The fighters always agreed: "Sí, muy tonto!" He was much to famous to disagree with although no one remembered his name.

By noon the camel flies had kicked off their blankets and come out looking for breakfast. The flies had certain preferences which one could figure out through direct observation. First the flies went for any pale-skinned city dweller in sight. If such tender fare was unavailable or too well protected, they tried for a good-quality Spaniard of the countryside, and failing that, they went for a peasant. Only in direst need would the camel flies assault a horse, an ox, or a bull. The camel flies bit ferociously, and many children bled to death each year from camel fly bites. An infant left unprotected outside would be attacked and sucked dry in a matter of minutes.

So in the afternoon we would go up into the high mountains to escape the dreaded camel flies. There was good shooting on the high ridges in those days. We would hire a man from one of the villages to guide us. "Conejos?" he would ask in amazement. "You wants to choot, eh, rabbits?" No one else ever went to these mountains for the shooting. Everyone wanted to go after ibex or bear in the Pyrenees.

"Yes," we would assure him. "Rabbits. Where are the big rabbits, the ones with the trophy ears? Where are the 14-inchers?"

"QUE! You are maricón!" he would scream in disgust. But if we paid him plenty of American dollars he would take us into the high meadows where we always had fine shooting. You had to watch those rabbits, though. If you wounded one and it got into the high grass things could get dicey. Some of the big buck rabbits had two-inch incisors and could bite right through a denim shirt.
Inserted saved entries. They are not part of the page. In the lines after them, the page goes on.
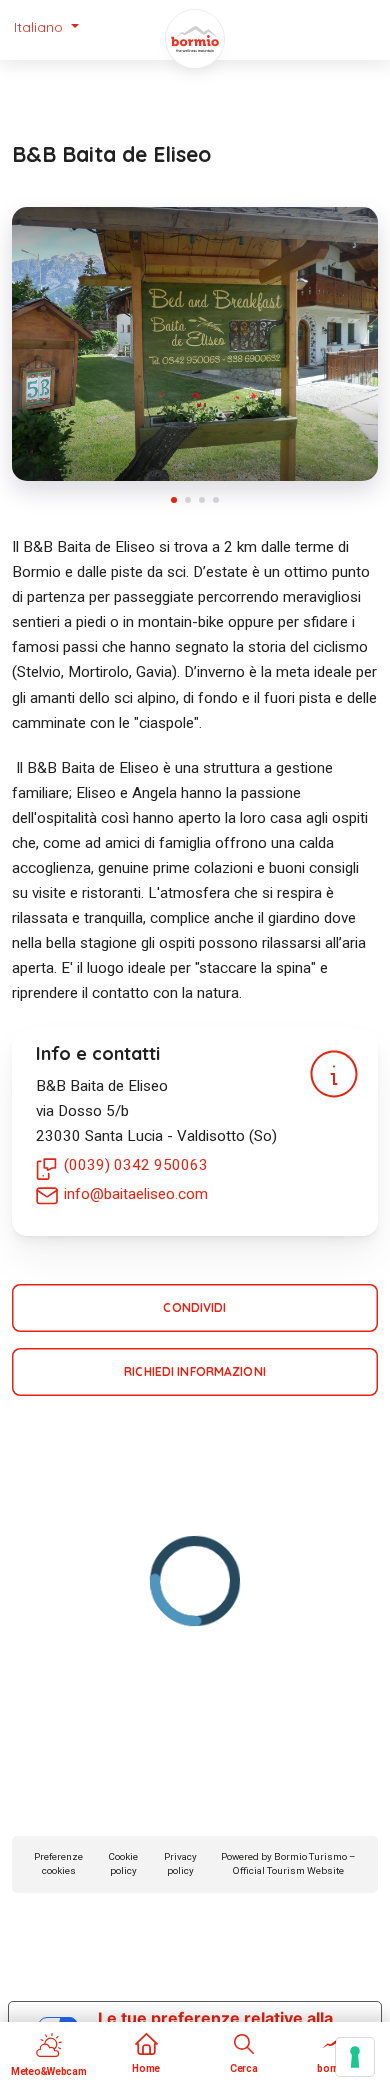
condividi (194, 1307)
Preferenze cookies (58, 1864)
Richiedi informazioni (195, 1371)
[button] (46, 27)
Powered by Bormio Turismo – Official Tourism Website (288, 1864)
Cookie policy (123, 1864)
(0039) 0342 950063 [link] (136, 1165)
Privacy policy (180, 1864)
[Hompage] (195, 39)
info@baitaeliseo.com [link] (136, 1194)
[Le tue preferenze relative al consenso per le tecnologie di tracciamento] (355, 2057)
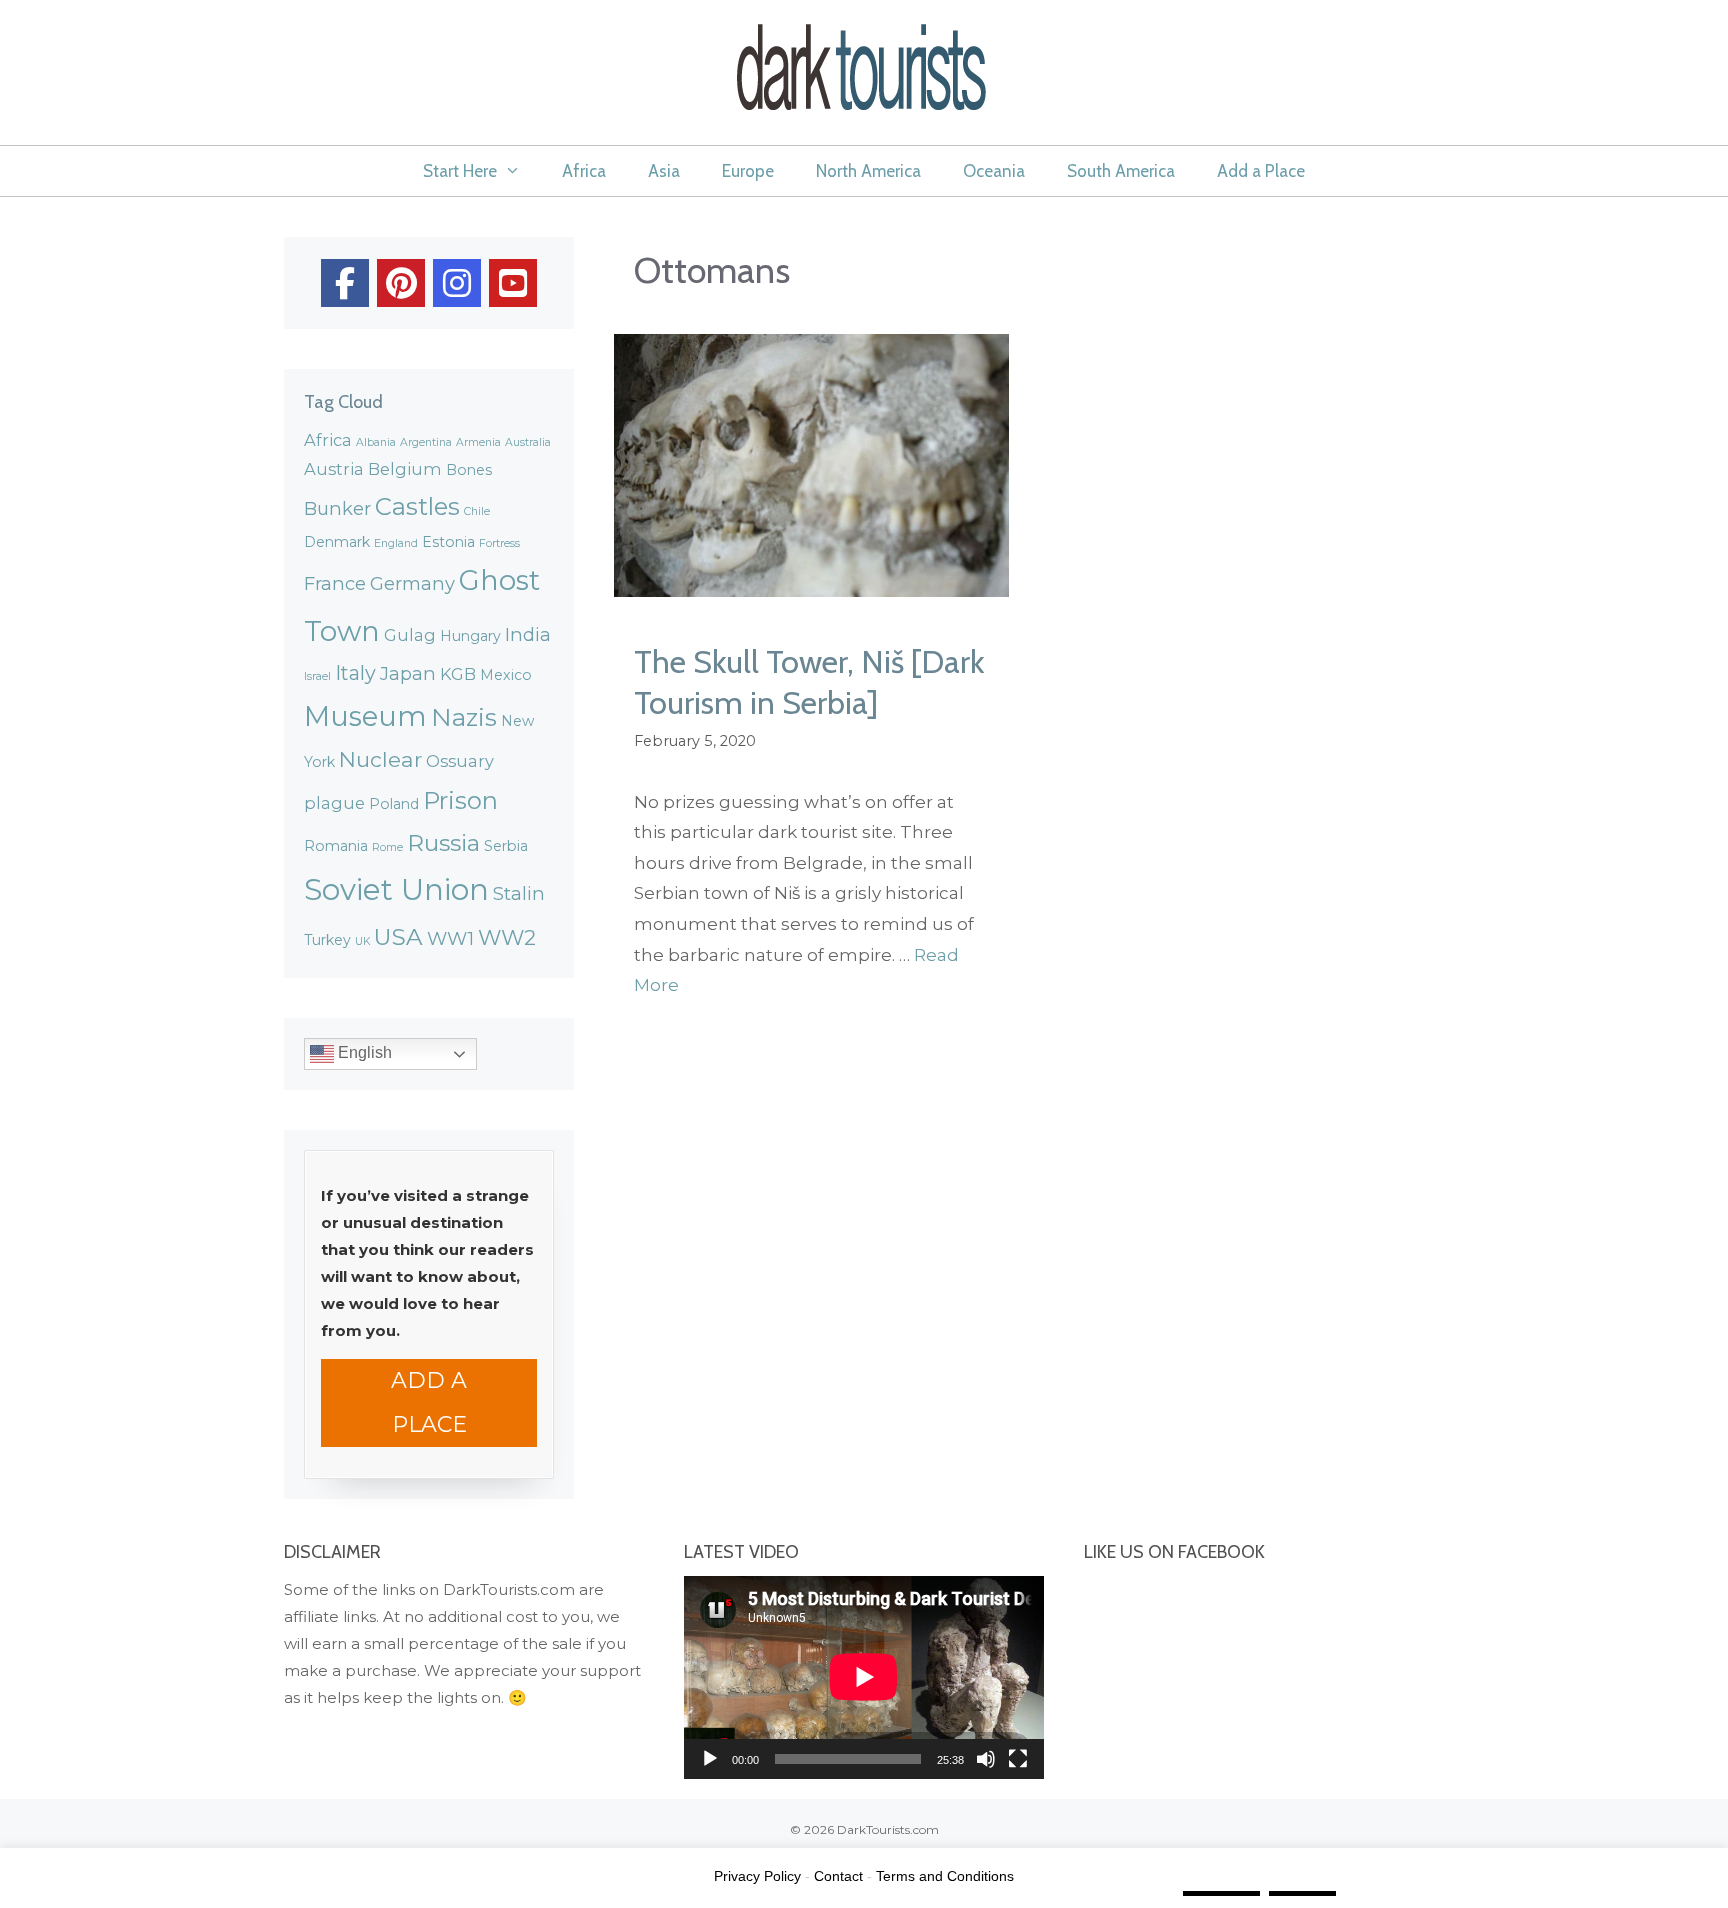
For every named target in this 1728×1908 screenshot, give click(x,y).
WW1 (450, 938)
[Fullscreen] (1018, 1759)
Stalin (519, 893)
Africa (584, 171)
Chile (477, 511)
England (396, 543)
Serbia (506, 846)
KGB (458, 674)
After the shooting we would sit under a pine tree and drink several bottles of the thick red Spanish wine and eat the fat Spanish onions and the dark bread we bought from the lady with the goiter. Sometimes after the third or fourth bottle we would try shooting at clouds or butterflies or the Spanish guide's hat. It was hard to tell when you hit a cloud. They did not show bullet holes well. And often the Spanish guide would assault us with a pine branch if we shot his hat. It was best to shoot butterflies. You seldom had any trouble with wounded ones. With the butterflies it was pretty much all or nothing.

Later, after the wine was gone and we could walk passably well again, we would drive back down the winding dirt road, and sometimes off the winding dirt road and through fields and various obstacles, until we were back in town. The camel flies would all be back in their tiny camel fly bedrooms reading magazines about exotic flesh or the latest insect novels. We staggered up the steep stairs to our hotel rooms and did likewise.

That was before the war. After the war no one wanted to chance the Fascists or the camel flies. The camel flies had won.

I hope someone can write Mr. Thwang a story that answers his question better than this one. I guess camel flies do not have as much in common with crabs as I thought.